In an interview with the International Campaign for Human Rights in Iran, father of Mehdi Khodaee said that 500 days after his son’s arrest, he has not been allowed a single day of furlough. “After my son’s arrest in March 2010, I repeatedly appeared at the Tehran Prosecutor’s Office to find information about his status, but I was not given any straight answers about his condition, until Mehdi himself called us in April 2010 from the [IRGC] 2-A Ward of Evin and we found out that he was well,” he said.
Mehdi Khodaee, a human rights activist and former Secretary of Shahr-e Rey Azad University’s Islamic Association, was sentenced in 2010 to three years in prison on charges of “propagating against the regime” and “acting against national security” through membership in the Human Rights Activists Group. The lower court’s decision was upheld at appeals level. In a separate case in 2009, he had been sentenced to four years in prison for his student activism. As both sentences were upheld by the Tehran Province Appeals Court, Khodaee is currently serving his seven year prison term.

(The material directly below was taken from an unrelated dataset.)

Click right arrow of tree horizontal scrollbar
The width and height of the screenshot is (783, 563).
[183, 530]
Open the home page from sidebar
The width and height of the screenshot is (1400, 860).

“During the first four months of his imprisonment, he was only allowed to make a phone call once a week. After several visits to the Tehran Prosecutor’s Office, we were finally able to have our first visit with him in June 2010, and found him to be in good spirits,” said Khodaee’s father.

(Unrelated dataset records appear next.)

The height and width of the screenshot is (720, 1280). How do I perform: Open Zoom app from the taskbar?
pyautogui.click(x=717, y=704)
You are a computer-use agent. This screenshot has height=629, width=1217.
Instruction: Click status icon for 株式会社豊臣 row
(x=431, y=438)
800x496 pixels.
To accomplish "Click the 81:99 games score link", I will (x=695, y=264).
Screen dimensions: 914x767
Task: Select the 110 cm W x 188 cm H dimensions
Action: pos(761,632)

“Seventeen months after my son’s arrest, he remains deprived of furlough. We followed up about this many times, but it was futile. Our last visit with my son was on 8 August. Mehdi said during that meeting that he and all the other political prisoners were so happy to hear about the leaves granted to Bahareh Hedayat and Ahmad Zeidabadi … considering the recent furlough leaves for several prisoners, we hope that our Mehdi can also be allowed leave after more than a year and a half,” added Khodaee’s father.
“Seven years is a long time. We worry for Mehdi’s future a lot. A seven-year sentence for human rights activism is a heavy sentence and my son is entitled to furlough. During this time, we have only been able to visit with him inside the prison. And despite repeated follow-ups, all we can do is be patient and wait.”